A computer recovered from Osama bin Laden’s compound revealed al Qaeda was working on a plan to attack the U.S. rail systems on the 10th anniversary of the Sept. 11th terrorist attacks, the FBI said Thursday. Officials stressed they had no indication that this had gone anywhere behind the planning stages. To be on the safe side, the FBI warned local authorities to watch train tracks for missing “clips or spokes” and “concrete blocks or tree limbs placed on tracks.” Intelligence officers are mining the trove of computers, discs and hard drives found at the terrorist leader’s Pakistan compound in the raid that killed him.

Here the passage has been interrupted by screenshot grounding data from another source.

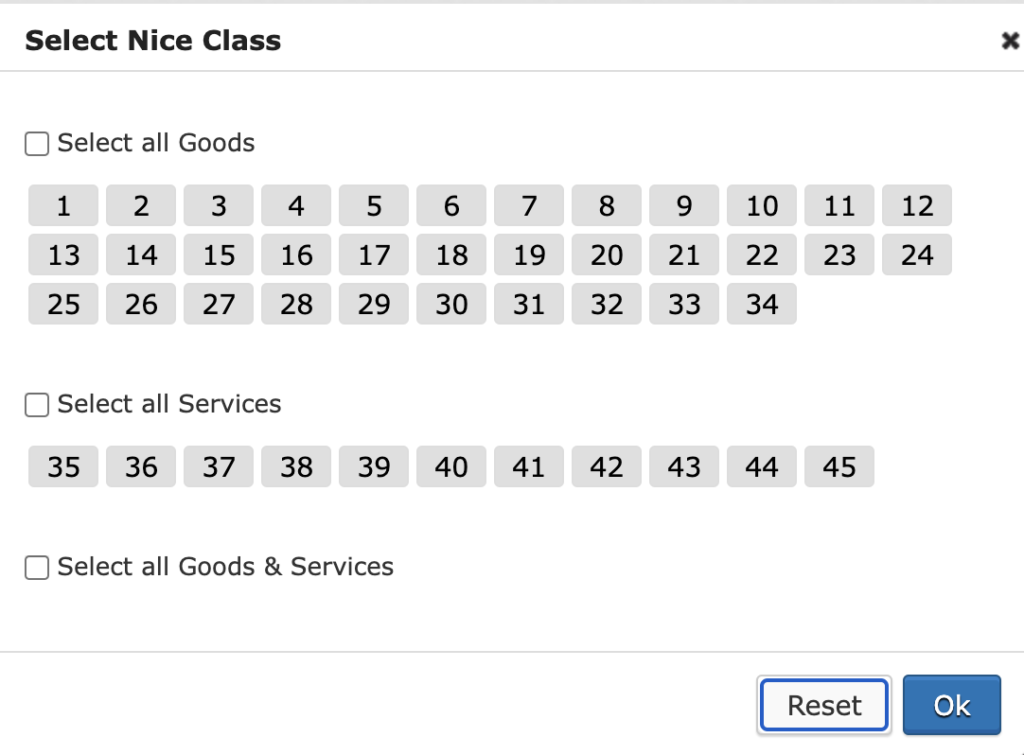Choose services class 35
This screenshot has height=755, width=1024.
(x=62, y=466)
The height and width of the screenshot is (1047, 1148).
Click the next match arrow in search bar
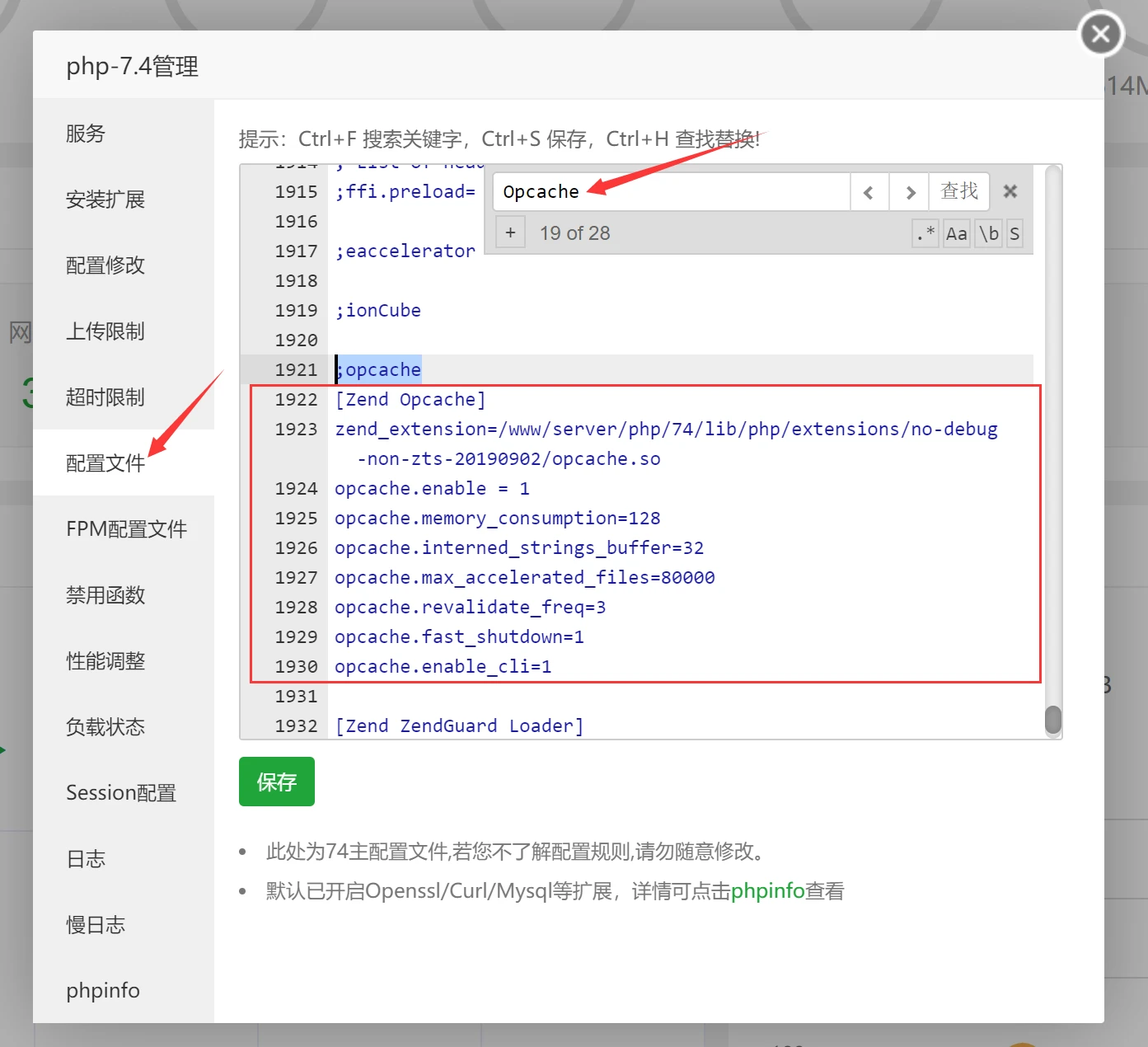908,191
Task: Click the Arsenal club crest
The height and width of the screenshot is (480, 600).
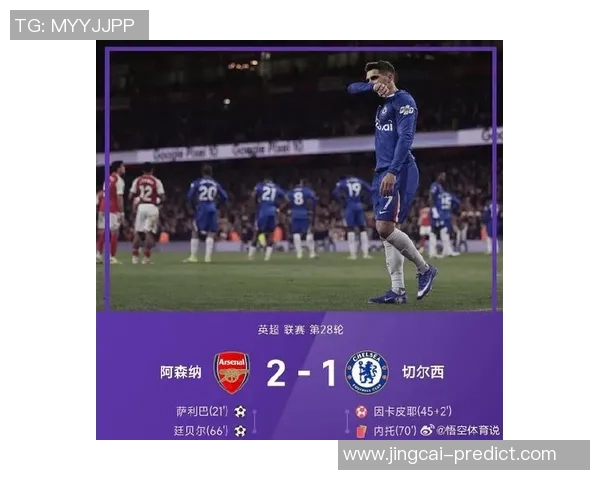Action: pyautogui.click(x=232, y=372)
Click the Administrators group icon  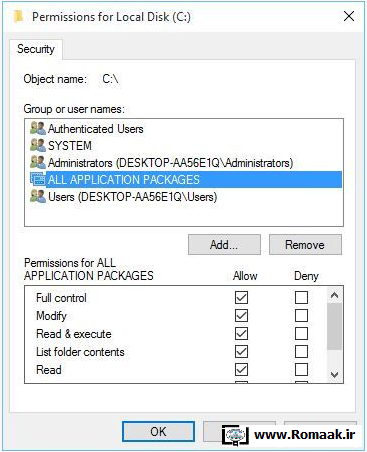[37, 162]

President Obama told Steve Kroft that the U.S. does not need to have “the perpetual footprint of the size that we have now” of troops in Afghanistan. Part of a 60 Minutes interview that will air on Sunday, May 8, the president confirmed there will be a drawdown of troops starting in July, a goal made easier to obtain with the death of Osama bin Laden. “We are transitioning; we’re training Afghan forces, so that they can start security in their own country,” Obama said. In the interview, Obama also said that even without releasing the photos, there is “no doubt” bin Laden is dead.
Bin Laden: Broke?
A senior Pakistani official said Friday that bin Laden was “cash strapped” in his final days and his terrorist organization had split into two factions. The stronger of the two factions, the intelligence official said, is being led by Ayman al-Zawahri. But some took this advice with a grain of salt, since Pakistan could be deflecting from its recent battered image.